You can start by making espresso using your espresso machine. While waiting for your espresso, you also froth up your milk using the steam wand. Let the froth build by leaving the steam wand on. Once both liquids are ready, pour the milk first, then add the espresso from the center to the top. Lattes have more liquid compared to cappuccino — something that explains the difference in their taste.
Does Starbucks use an automatic espresso machine?
The coffee chain uses an exclusively-developed coffee machine known as Mastrena. Mastrena was developed and built by Thermoplan AG, a Swiss company commissioned by the label to make a super-automatic espresso machine with a computerized menu and built-in grinders to make espresso as quick and easy as possible.
How much does an excellent automatic espresso machine cost?
If a primary stovetop espresso maker is okay with you, you can get it as low as $30. If you prefer the pod-style, single-cup, simple ones, you might spend somewhere around $40 to $150. You can also go for pricier ones that come with more features and automation mechanisms that can go as high as $300 or more.

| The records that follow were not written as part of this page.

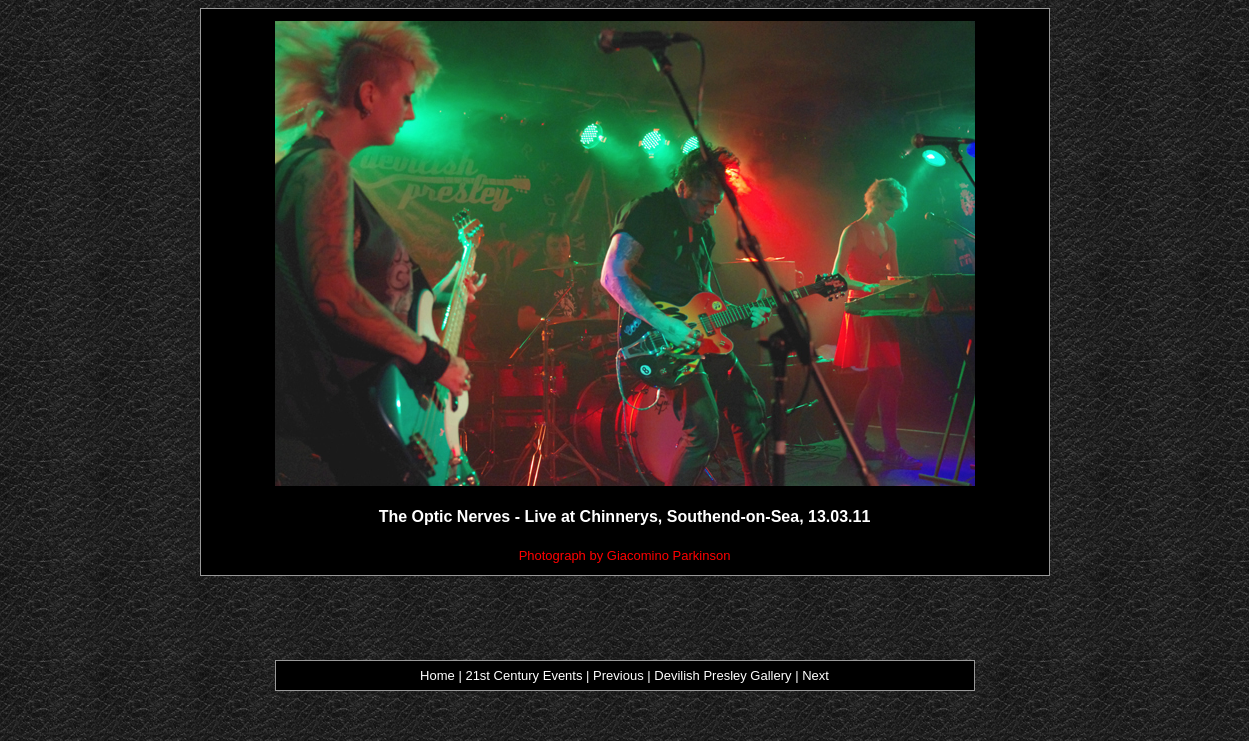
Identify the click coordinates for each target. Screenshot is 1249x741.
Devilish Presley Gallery (722, 675)
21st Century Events (524, 675)
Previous (620, 675)
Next (815, 675)
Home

Do you need an expensive espresso machine?
You don’t need an expensive espresso machine. The best one is the espresso machine that serves its purpose. What are you looking for in an espresso machine? How will you be using it? Will it be for personal or shared use? Do you want automatic ones? Or are you more comfortable with manual espresso makers? Your answer to these questions will determine the kind of espresso machine right for you. It doesn’t have to be expensive; it has to be useful.
There are different types of automatic espresso machines. This means that you have more choices. On the downside, too many options can also overwhelm you and get you confused. At the end of the day, before you buy an espresso machine, you need to get real with your needs first.
For example, if you will use it mostly as you travel, consider a compact coffee maker to carry on your travels. If you like to add milk to your coffee because steamed milk is warm and thicker, invest in an espresso machine with a steam wand. If you want a healthier option since decaf espresso helps improve the immune system, go for espresso machines that allow you to brew decaf coffee.
It will help if you list these down to compare them to the features of the espresso makers you will choose from. If you know what you want, it’s easier to figure out that one item will offer the best benefits.